Dilema tercipta karena hingga beberapa menit sebelum kita mencontreng salah satu nama dari ratusan nama caleg dalam satu lembar kertas suara, kita "seakan-akan" dipaksa harus segera menentukan pilihan, dengan memilih salah seorang dari antara orang-orang yang : benar-benar tidak pernah mencoba mencari tahu siapa kita, atau memilih orang-orang yang benar-benar tidak berusaha untuk mengenal siapa kita.
Kondisi seperti itulah yang tidak ingin dihadapi oleh sejumlah orang yang beramai-ramai berniat untuk golput.
Pada prinsipnya, mereka yang akan golput, tidak mau salah memilih caleg, yang ternyata memiliki kepribadian bagaikan kucing garong, seseorang yang ternyata hanya haus kekuasaan semata, atau bahkan, seorang caleg yang sepertinya malu-malu kucing, namun ternyata berbakat menjadi koruptor.
Mereka yang berniat untuk golput pada pemilu tanggal 9 April 2009 nanti mengatakan : untuk apa kita memilih sejumlah orang yang kenyataannya benar-benar tidak kita kenal, memilih sejumlah orang yang kenyataannya benar-benar tidak pernah mencoba mencari tahu siapa, apa, dan bagaimanakah kita, atau memilih orang-orang yang kenyataannya memang tidak berusaha untuk mengenal siapa kita?
Fakta sejarah menyatakan, ketika caleg telah berhasil mencapai kursi DPR, DPD, atau DPRD, ternyata masih banyak anggota DPR, DPRD, atau DPD yang tetap memelihara sikap tidak pernah benar-benar mencoba untuk mencari tahu atau tidak pernah benar-benar mencoba untuk mengenal siapa sesungguhnya para anggota masyarakat yang telah memilihnya. Entah kenapa, sikap seperti itu akan kembali dipertontonkan kepada masyarakat setelah mereka terpilih menjadi anggota Dewan.
Sikap yang seperti itukah yang ingin ditonjolkan oleh para caleg kita hingga saat ini?
Seratus tujuh puluh juta lebih warga masyarakat pada hari pelaksanaan pemilu, seolah-olah “digiring” untuk berani ambil resiko dengan menentukan pilihan mereka atas sejumlah nama dari ratusan nama caleg yang ada di lembar kertas suara dengan menyontreng salah satu namanya.

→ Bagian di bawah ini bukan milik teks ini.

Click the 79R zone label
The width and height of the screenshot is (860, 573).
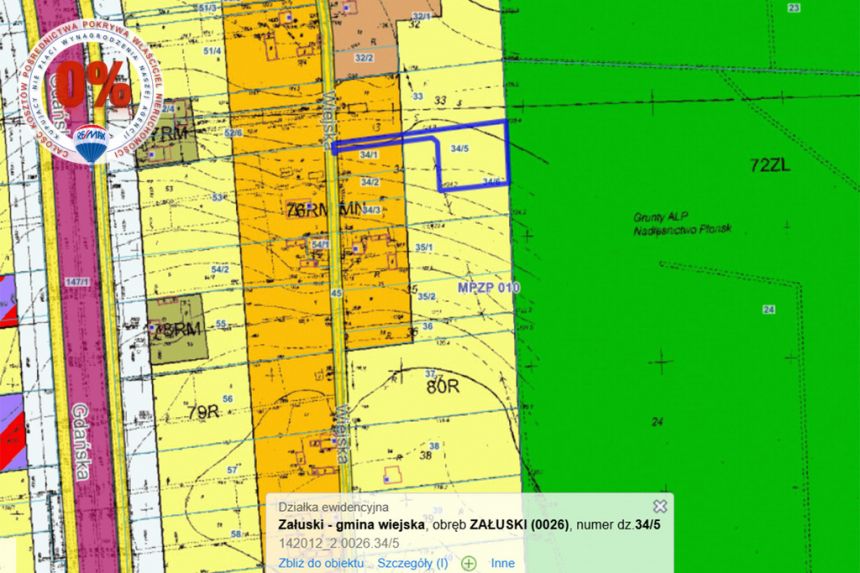click(203, 411)
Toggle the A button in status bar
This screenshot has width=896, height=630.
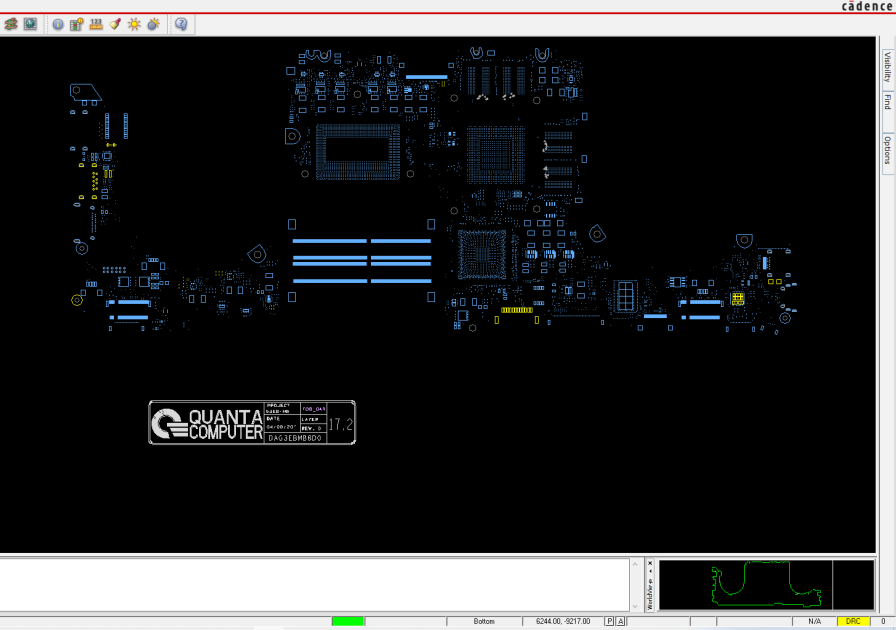621,621
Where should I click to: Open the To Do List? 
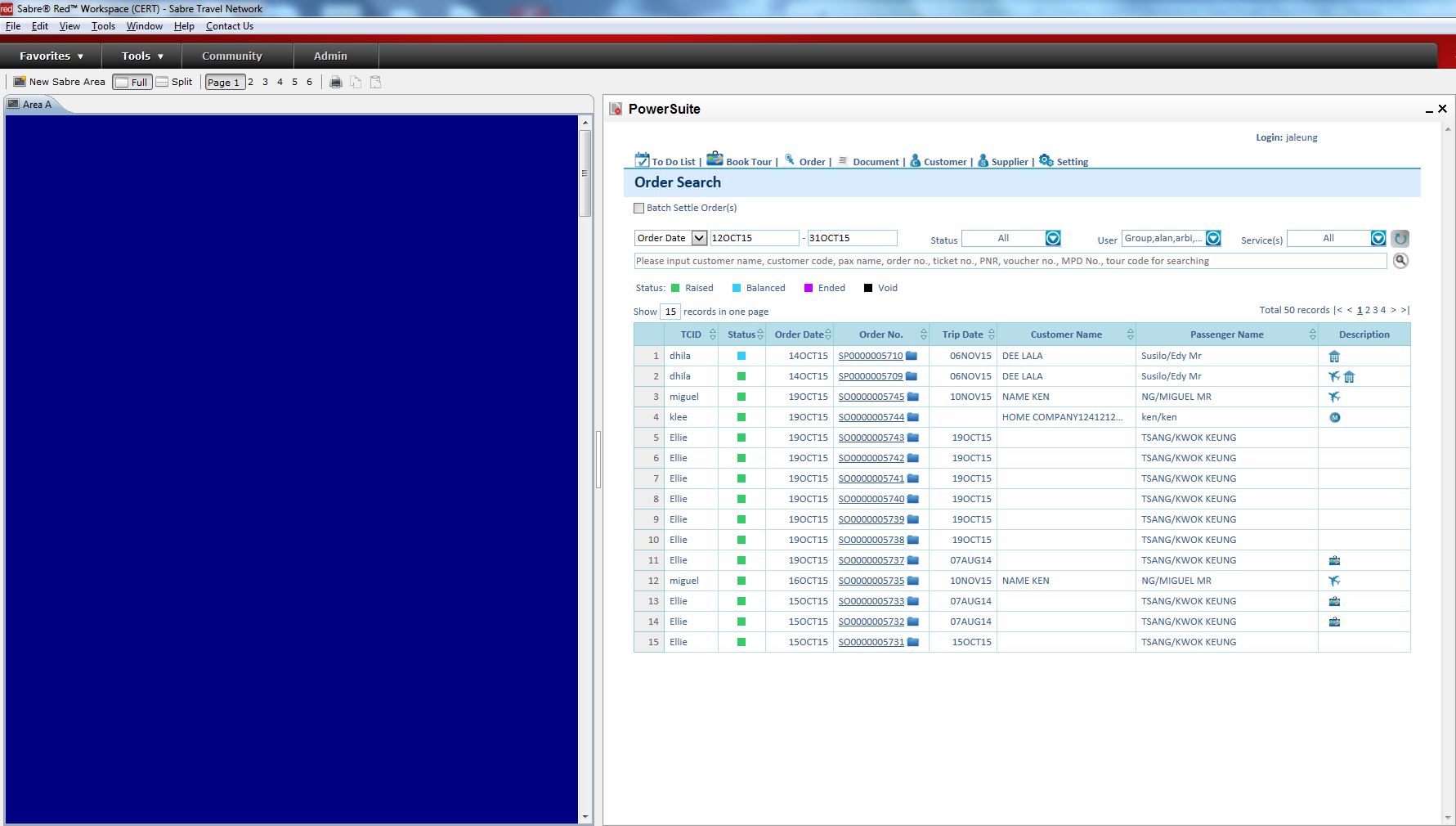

Upaya pemaksaan seperti ini tentu saja tidak adil bagi masyarakat karena hingga menjelang hari pemilihan umum, banyak anggota masyarakat yang tidak memiliki pengetahuan yang baik dan memadai akan tingkat kredibilitas maupun kapabilitas dari orang-orang yang akan dipilihnya.
Oleh sebab itu, keberhasilan setiap caleg yang dapat meraih satu kursi di DPR, DPRD, maupun DPD di Indonesia, sesungguhnya tidak diperoleh karena dirinya memang memiliki kemampuan baik untuk dapat meyakinkan warga masyarakat agar memilih dirinya, akan tetapi karena “kebaikkan” sejumlah komunitas masyarakat yang ingin tetap menyalurkan aspirasi politik mereka meskipun mereka sendiri tidak tahu apa, siapa, dan bagaimana caleg yang dipilihnya itu.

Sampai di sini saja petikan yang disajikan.